API Authentication via Proxy

G5 Cyber Security

1 month ago

TL;DR

Secure your API by adding authentication checks for requests coming through a proxy server from your landing page. This guide explains how to use HTTP headers (specifically, a secret token) to verify the source of requests.

Solution Guide

Understand the Problem

Your landing page makes requests to an API. These requests go through a proxy server. Without authentication, anyone could potentially send requests *through* your proxy and access your API as if they were legitimate users from your landing page. We need a way to verify that the request genuinely came from your intended source.

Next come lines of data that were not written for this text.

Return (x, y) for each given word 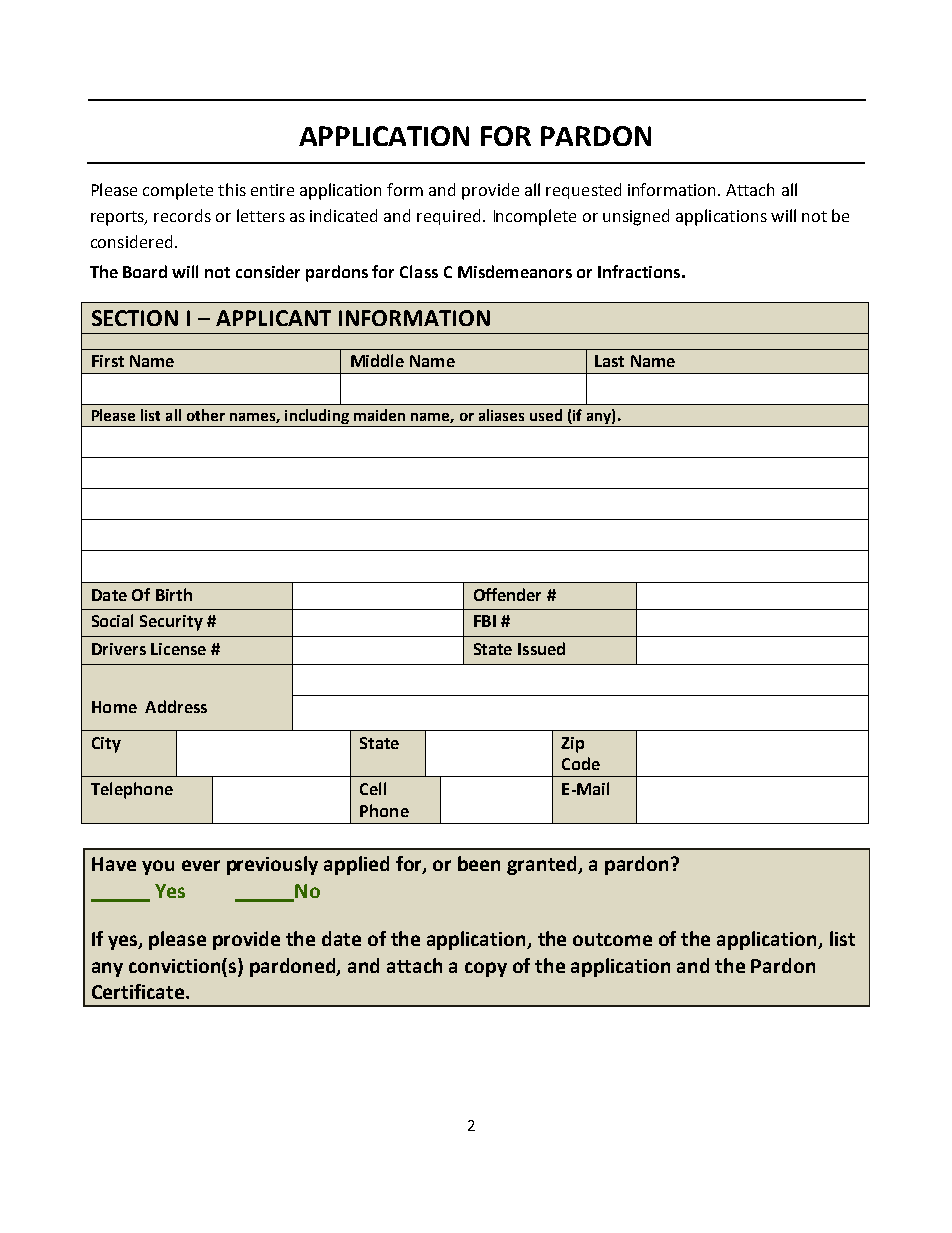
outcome (612, 939)
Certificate (139, 991)
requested (583, 191)
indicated (343, 215)
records (182, 215)
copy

Choose an Authentication Method

We’ll use a simple secret token passed in an HTTP header. This is easy to implement and reasonably secure for this scenario. More complex methods like OAuth 2.0 are overkill unless you have very strict security requirements.

Generate a Secret Token

Create a long, random string of characters. Keep this token confidential – it’s the key to your authentication system. Store it securely on your landing page server (not in client-side code!).

openssl rand -base64 32

Add the Token to Requests from Your Landing Page

Modify your landing page’s API request code to include the secret token in a custom HTTP header. For example, using JavaScript with `fetch`:

const authToken = 'YOUR_SECRET_TOKEN';
fetch('/api/your-endpoint', {
  method: 'POST',
  headers: {
    'X-Auth-Token': authToken,
    // Other headers...
  },
  body: JSON.stringify(data)
});

Replace YOUR_SECRET_TOKEN with the actual token you generated.

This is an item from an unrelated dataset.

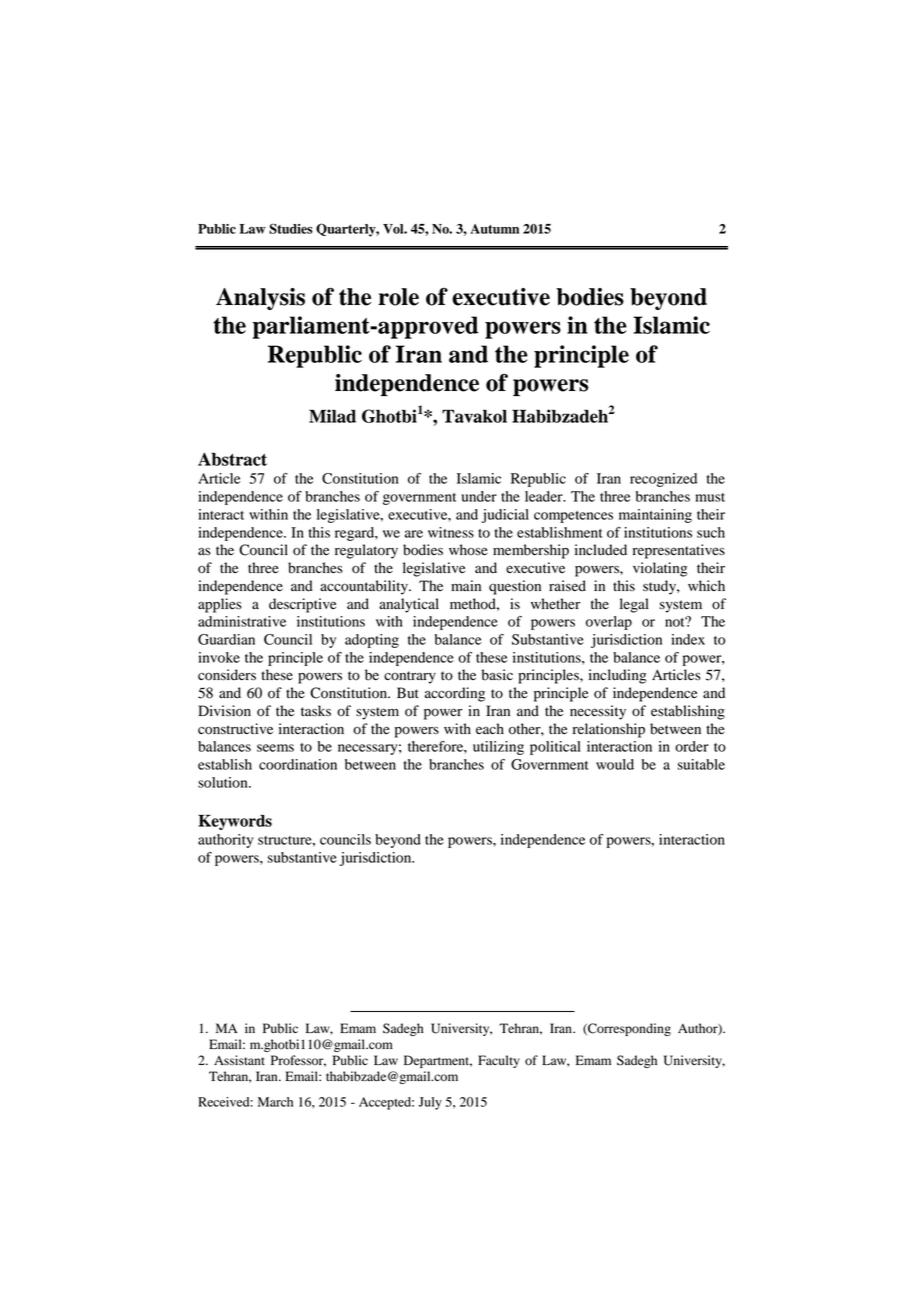  Describe the element at coordinates (494, 229) in the image. I see `Autumn` at that location.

Implement Authentication on Your API Server

Modify your API server code to check for the presence and validity of the `X-Auth-Token` header in every request. If the header is missing or contains an incorrect value, reject the request with a 401 Unauthorized error.

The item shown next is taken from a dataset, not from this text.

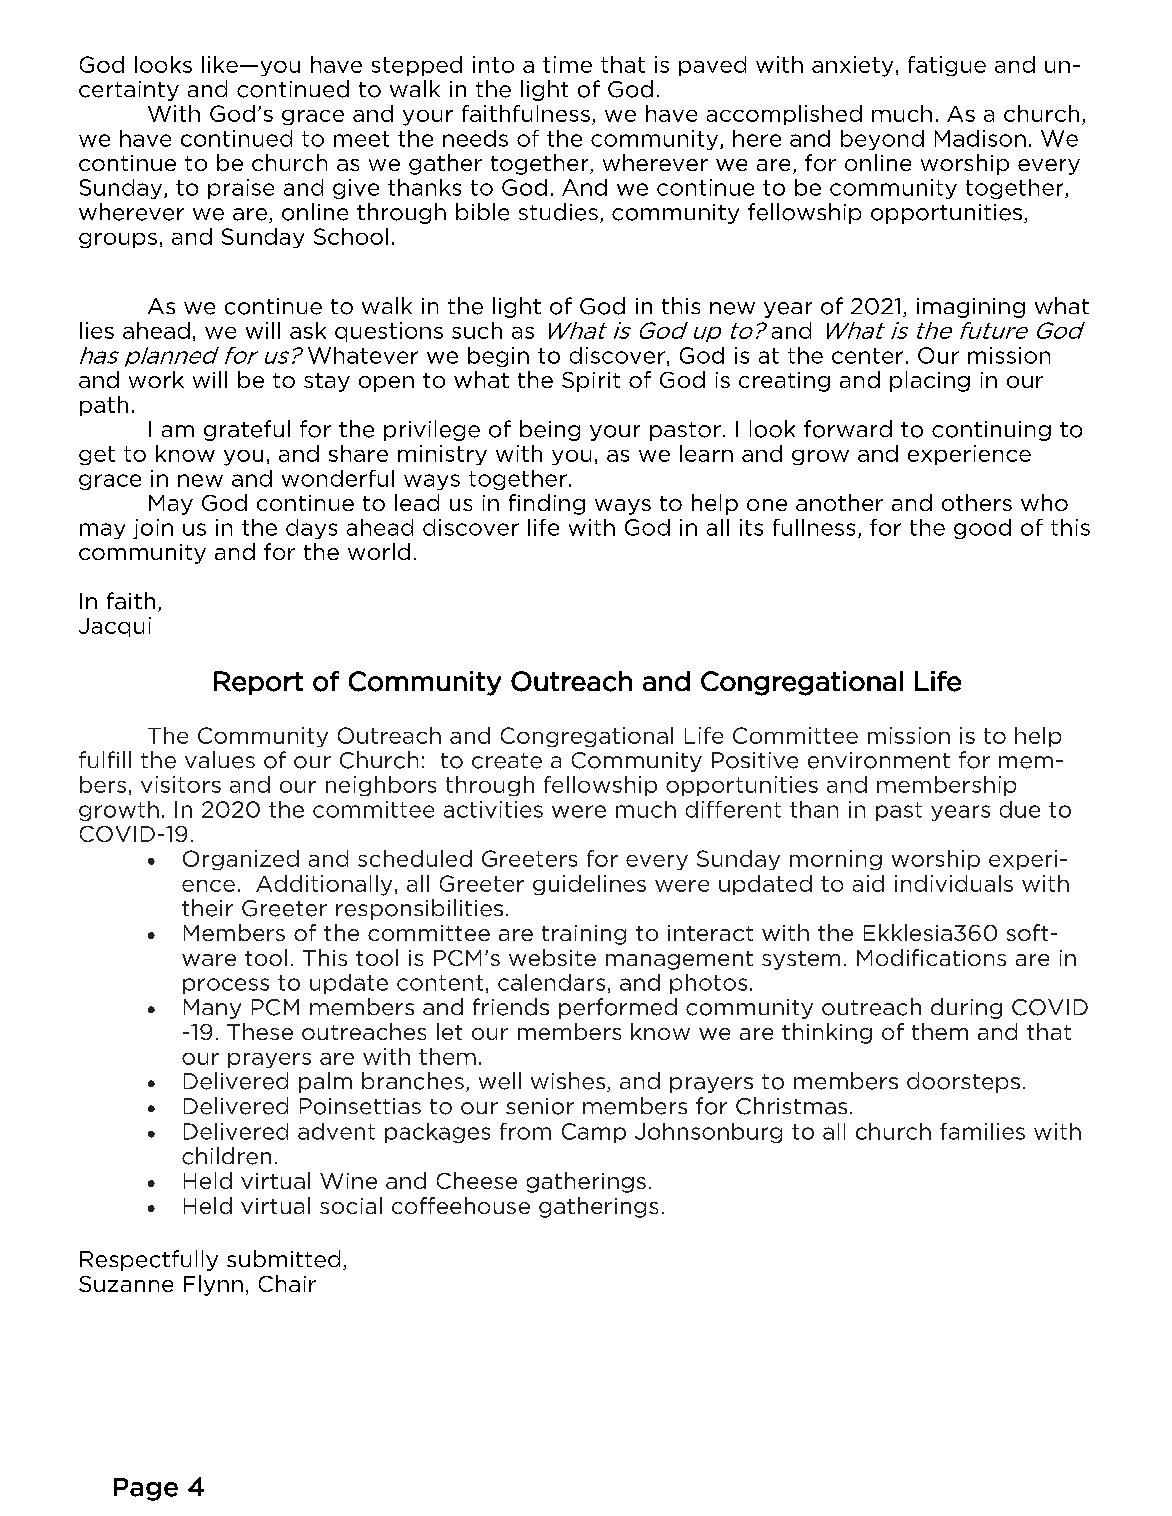  I want to click on Page, so click(146, 1489).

Example using Python (Flask):

from flask import Flask, request, abort

app = Flask(__name__)
SECRET_TOKEN = 'YOUR_SECRET_TOKEN'

@app.route('/api/your-endpoint', methods=['POST'])
def your_endpoint():
    auth_token = request.headers.get('X-Auth-Token')
    if auth_token != SECRET_TOKEN:
        abort(401) # Unauthorized
    # Process the request if token is valid...
    return 'Request processed successfully!'

Replace YOUR_SECRET_TOKEN with your actual secret token.

Configure Your Proxy Server

Ensure your proxy server forwards HTTP headers correctly. Most proxies do this by default, but double-check its configuration to make sure it’s not stripping or modifying the `X-Auth-Token` header.

Testing

Valid Request: Send a request from your landing page with the correct token. It should succeed.
Invalid Token: Send a request from your landing page with an incorrect token. It should return a 401 Unauthorized error.
Missing Token: Send a request without the `X-Auth-Token` header. It should also return a 401 Unauthorized error.
Direct Request (Bypass Proxy): Attempt to access the API directly, bypassing the proxy. This *should* fail if your firewall/network is configured correctly and only allows traffic through the proxy.

Security Considerations

Token Rotation: Periodically change your secret token to minimize the impact of a potential compromise.
HTTPS: Always use HTTPS for all communication between your landing page, proxy server, and API server to protect against eavesdropping.
Rate Limiting: Implement rate limiting on your API endpoints to prevent abuse even with valid tokens.